O exercício experimental REPMUS25, em paralelo com o exercício DYMS da NATO e considerado o maior a nível mundial no que diz respeito a sistemas não tripulados em âmbito marítimo, realizou-se entre Tróia e Sesimbra, no distrito de Setúbal, em setembro de 2025.
No local estiveram duas equipas opositoras: a força RED ("força inimiga") liderada por militares da Ucrânia, que participou pela primeira vez, e por militares americanos, britânicos e espanhóis; e a força BLUE ("força amiga"), representada pelas forças da NATO. Na simulação ganhava quem conseguisse alvejar mais vezes os navios inimigos.
Uma fonte ucraniana envolvida no exercício relatou ao jornal alemão Frankfurter Allgemeine Zeitung ( acesso fechado), que em cinco cenários do treino as forças ucranianas (RED) ganharam às forças da NATO (BLUE), o que mostrou, não só a capacidade dos equipamentos militares marítimos da Ucrânia, como as vulnerabilidades de defesa dos Aliados.
Segundo a mesma fonte, os ucranianos levaram várias versões do seu drone naval Magura V7 para os exercícios que contribuíram em muito para o sucesso da operação.
Em setembro, na altura em que decorreram os exercícios, o portal de notícias militares ucraniano Militarnyi (fonte em ucraniano) tinha confirmado a utilização destes USV (veículos de superfície não tripulados) no exercício da NATO em Portugal, descrevendo a atualização feita no Magura V7.2.
"A versão atualizada do Magura v7.2 passou por alterações no casco, onde os lançadores de mísseis foram movidos da popa para o convés central, e as saídas do coletor de escape foram reposicionadas das laterais. Além disso, a câmara foi reposicionada mais acima no mastro, onde também passou a integrar o radar de navegação de bordo", pode-se ler.

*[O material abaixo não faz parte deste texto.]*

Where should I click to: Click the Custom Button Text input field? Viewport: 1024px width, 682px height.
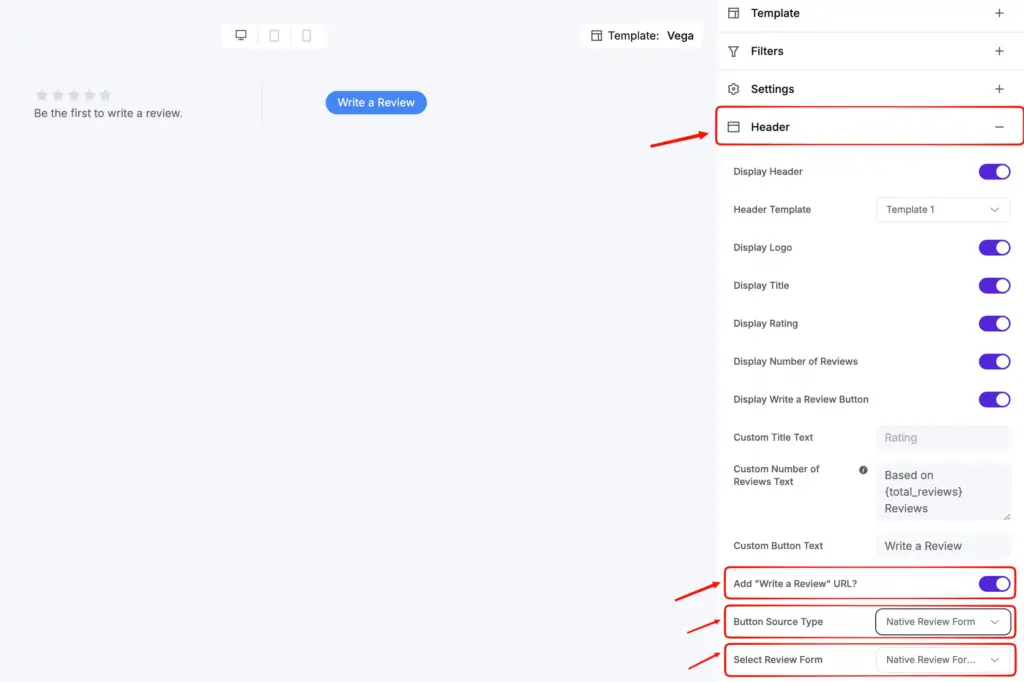pos(941,546)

Ainda ao jornal alemão FAZ, a fonte exemplificou que, num dos exercícios, a equipa vermelha conseguiu atingir a fragata da NATO vezes suficientes "para a afundar num cenário real de guerra" e adiantou também que um dos fatores mais preocupantes é que a equipa da aliança Atlântica não terão sequer conseguido detetar a aproximação dos Magura V7.
"O problema não era eles não nos conseguirem parar. O problema é que eles nem viram as nossas armas", revelou a fonte ucraniana ao jornal FAZ.
A Euronews acompanhou o exercício, em setembro, e em entrevista com o capitão Valter de Bulha Almeida, o mesmo admitiu que a participação da Ucrânia era "muito importante porque nos traz os procedimentos e as táticas que estão a utilizar na linha da frente", acrescentando que estavam a ser testadas muitas técnicas e procedimentos utilizadas em cenários reais.
"É muito importante compreendermo-nos uns aos outros e compreender as capacidades de todas as unidades, de todos os participantes no exercício, incluindo a equipa ucraniana", referiu.
Desde o início da invasão russa, em 2022, que a Marinha ucraniana tem utilizado drones marítimos na defesa do Mar Negro.
Mudança de paradigma
Na Revista Armada, no artigo sobre o REPMUS 25, a Marinha portuguesa refere no seu balanço final que estes exercícios, frequentemente feitos em Portugal, evoluíram a nível de complexidade "com o emprego de sistemas não tripulados com um maior grau de maturidade tecnológica (technology readiness level – TRL)", como são o caso dos Magura V7, ainda que não os tivesse referido.
"À medida que os sistemas não tripulados vão evoluindo, o REPMUS 25 deixa um legado importante: o entendimento que o futuro de uma Marinha moderna será híbrido, onde plataformas tripuladas e não tripuladas atuam em sinergia como um todo coerente", refere ainda o mesmo artigo.
Existem avanços contínuos da inovação tecnológica com novos sistemas que representam também eles novos desafios como se mostrou neste exercício.